Aarav didn't look up. "She was being obvious. I don't like theatrics."
Kunal leaned back in his chair, smirking. "Obvious, huh? Then what about the other one?"
That made Aarav's eyes flick upward, sharp. "What do you mean?"
"The clumsy science girl," Kunal said with exaggerated innocence, drumming his fingers on the table. "She's bumped into you, what, three times now? Always flailing, apologizing like her life depends on it. You never snapped at her."
Rohit chimed in, grinning. "Yeah, in fact... you actually pause when she does it. Like you don't know what to do with yourself. Today, though? That other girl barely brushed you and you cut her to pieces."
Aarav's jaw ticked, but he kept his gaze steady on the page. "That's different."
"Different how?" Kunal pressed, eyebrows lifting.
Aarav turned a page slowly, deliberately. His voice was calm, but lower than usual. "Because she's not pretending. She's just... chaotic. Unaware. There's nothing calculated about it."

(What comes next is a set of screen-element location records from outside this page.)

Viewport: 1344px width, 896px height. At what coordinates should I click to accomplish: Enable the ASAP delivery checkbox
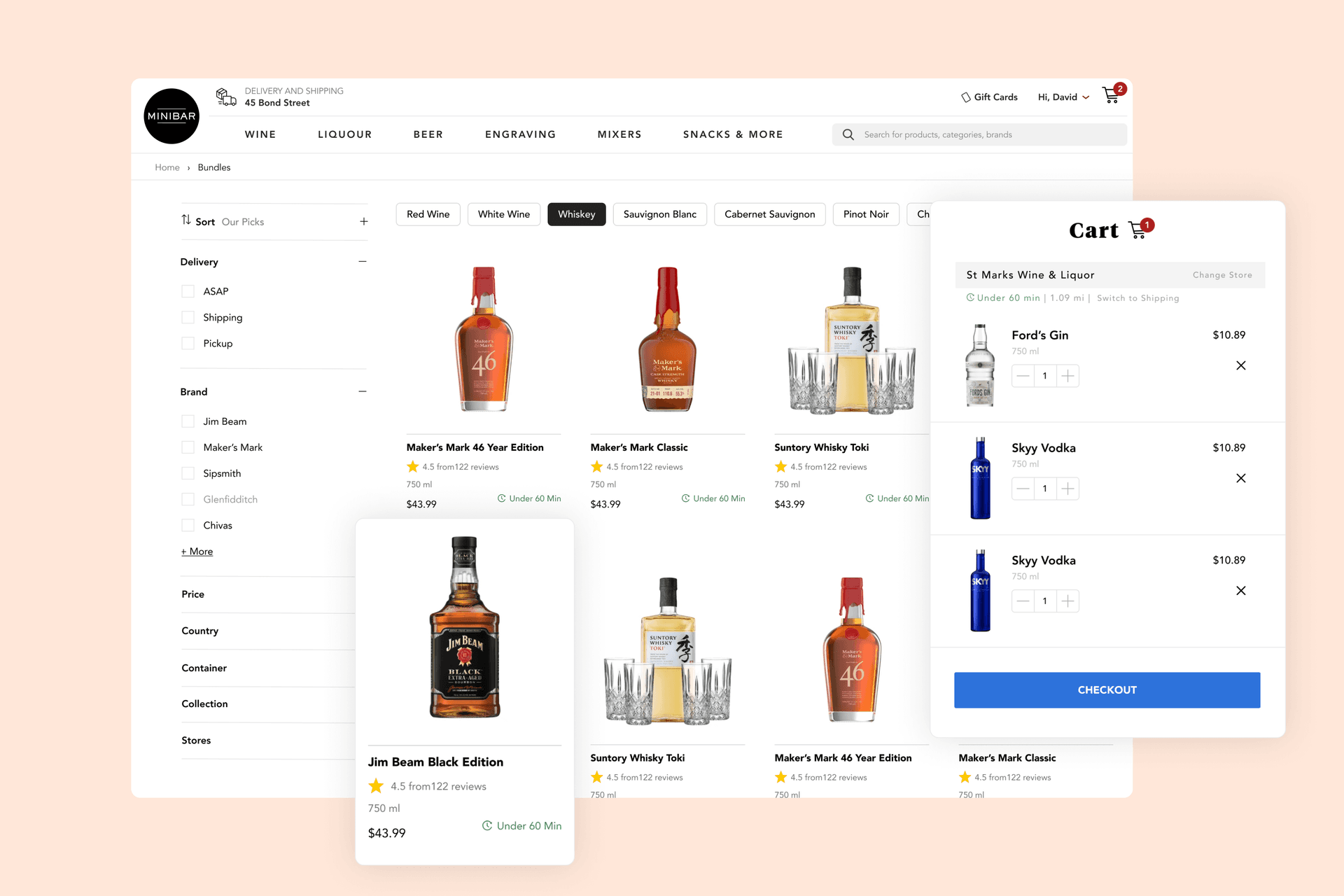coord(187,290)
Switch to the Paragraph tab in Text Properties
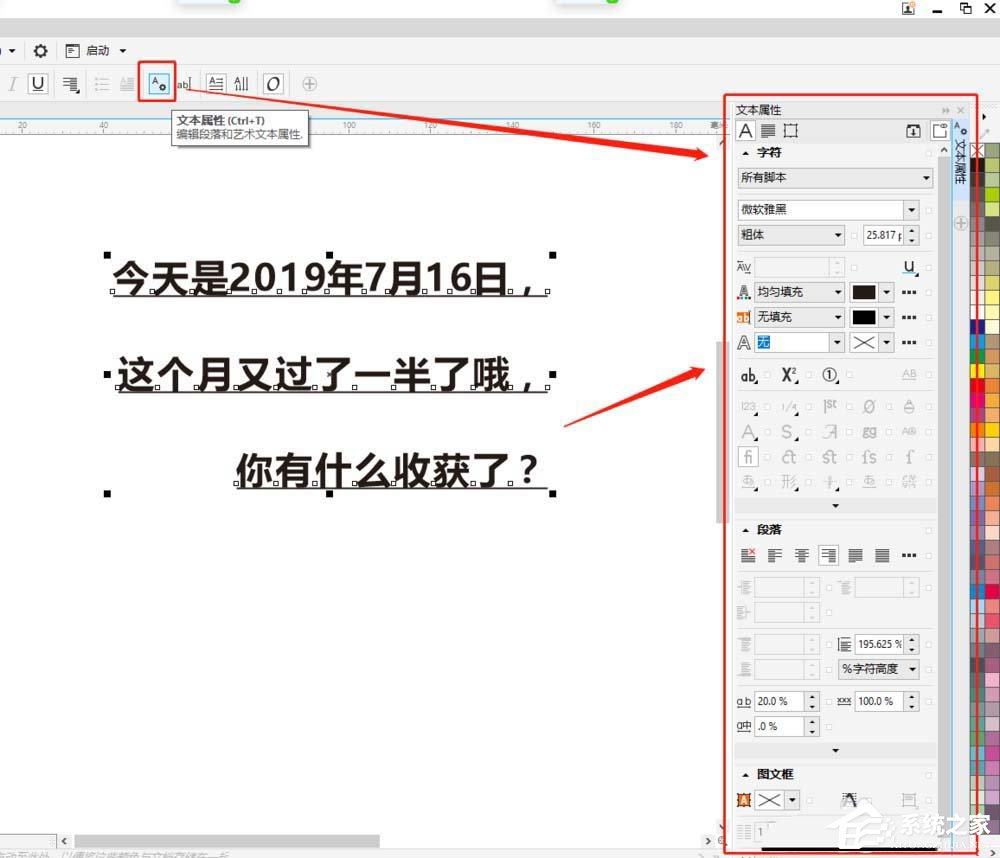Image resolution: width=1000 pixels, height=858 pixels. 768,131
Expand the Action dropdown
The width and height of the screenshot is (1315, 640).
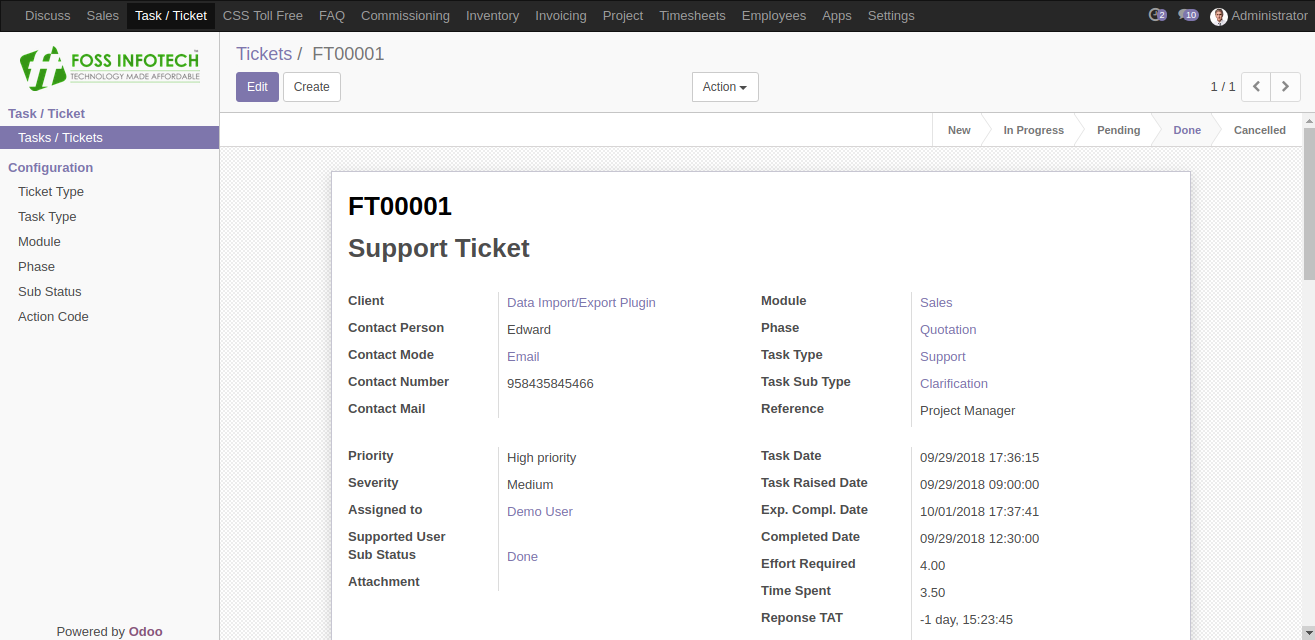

Rohit exchanged a knowing look with Kunal, then grinned. "So you noticed."
Aarav's silence said enough. His fingers lingered a little too long on the corner of the page before he turned it.
Kunal chuckled. "Careful, Rai . Keep looking at her like that, and soon enough, we won't be the only ones noticing."
Aarav shut his book with quiet finality, standing to leave. "Focus on your own distractions."
But the way his steps slowed, just slightly, before exiting the lounge gave his friends all the confirmation they needed.
And they shared a smirk.
Because for once, the unshakable Aarav Raichand was shaken-and it wasn't by brilliance in law or power games, but by a clumsy girl with ink stains on her fingers and laughter too loud for the library.